Rwaganje is the executive director for ProsperityMe, a non-profit in Portand that helps refugees through financial education and workshops.

“People are struggling (financially), but this is a humanitarian issue. I spent days at the Expo seeing the pregnant women and sick children struggling to get here,” he said. “I am from the Congo but I have given back. These people will give back more than what we invest in them.”

Others agreed helping the refugees was important, but raising taxes to do so would put too much of a burden on the elderly and anyone on a fixed income, they said.

“We cut from our school budget, we have homeless veterans … I am for immigration and helping but not on our tax money,” resident Jim Fahey said.

The City Council chambers filled up specifically for the informational meeting on aid to Portland in regards to their refugee crisis. Chance Viles / American Journal

“No one is advocating taking money from the homeless or these other important things, but we must think on how to help these people for a short period of time, this is not permanent,” Rwaganje said.

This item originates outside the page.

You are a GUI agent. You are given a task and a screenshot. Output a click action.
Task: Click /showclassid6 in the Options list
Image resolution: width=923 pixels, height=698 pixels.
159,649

City Administrator Jerre Bryant, in a letter to the council about his talks with Strimling, said Portland “would never turn down a cash contribution,” but its top priority is finding permanent housing for the refugees now at the emergency shelters.

City officials are unsure whether the state and federal government will give any assistance.

In the letter from Bryant, he explained with loose math how state aid could curb costs for Westbrook.

Assuming 100 refugees find permanent housing in Westbrook, with an average family size of four, general assistance would provide a monthly family allowance of $1,986. The rough annual cost for 25 families would be $595,800, according to Bryant.

State aid would cover 70% of the net local expense, meaning Westbrook would expend $178,740. If the state decides the refugees aren’t eligible for general assistance for reasons like illegal entry, neither the state nor Westbrook is obligated to provide it, though Westbrook could still choose to provide aid.

Resident David Travers speaks in support of aid to the asylum seekers. He said he and his wife have “spent hours feeding people and doing dishes at the Expo.” Chance Viles / American Journal

“I love living in Westbrook because it is accepting, but the fact that refugees can’t work for six months, that rule needs changed,” resident Kim Mathews said.

Currently, refugees have to wait 180 days, about six months, to be processed and be able to work in the community, leaving them without working options after arriving.

Others, noting Maine’s aging population, said an influx of refugees would mean a younger, eager workforce.

“You go around and see so many help wanted signs,” resident Holly Travers said. “We are expanding, building on Rock Row, but where will we find people for those jobs? Maine is aging.”

Councilor Bendan Rielly said the asylum seekers “are political pawns being used by our federal government, but this should not be a political issue.”

City Council Vice President Anna Turcotte spoke in favor of aid, looking at her families experience fleeing persecution in Armenia.

“I am a refugee, and I give back,” she said.

When she arrived in America, stocked grocery stores were shocking to her and America was “the most beautiful thing” she had seen, she said.”It’s been 27 years and that moment is still difficult to talk about … But America saved us. These people are here and if Westbrook doesn’t do something, it’s not the Westbrook I know,” Turcotte said.